Problem statement:
Nothing but a number is expected: the count of lines in the data below that include "agent".
[Opening Material supplied section]
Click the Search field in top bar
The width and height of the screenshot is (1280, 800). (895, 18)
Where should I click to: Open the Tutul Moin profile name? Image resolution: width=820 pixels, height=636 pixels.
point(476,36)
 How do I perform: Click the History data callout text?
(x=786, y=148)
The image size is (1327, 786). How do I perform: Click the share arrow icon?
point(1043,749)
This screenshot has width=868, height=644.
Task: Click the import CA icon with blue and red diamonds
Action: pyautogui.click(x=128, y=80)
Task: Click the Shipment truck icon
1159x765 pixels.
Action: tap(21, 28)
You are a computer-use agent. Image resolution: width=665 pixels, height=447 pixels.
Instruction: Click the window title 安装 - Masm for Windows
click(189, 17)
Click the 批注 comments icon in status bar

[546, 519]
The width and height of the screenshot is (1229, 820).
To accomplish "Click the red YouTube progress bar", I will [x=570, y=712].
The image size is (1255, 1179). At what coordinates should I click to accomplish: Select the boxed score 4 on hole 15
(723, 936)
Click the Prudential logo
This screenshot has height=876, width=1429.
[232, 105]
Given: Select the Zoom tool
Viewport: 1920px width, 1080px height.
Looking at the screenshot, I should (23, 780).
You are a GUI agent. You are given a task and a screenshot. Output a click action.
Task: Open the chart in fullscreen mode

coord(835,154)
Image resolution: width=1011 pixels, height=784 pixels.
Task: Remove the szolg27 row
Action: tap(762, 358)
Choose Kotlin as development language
[Closing Material supplied section]
Answer to this exercise:
2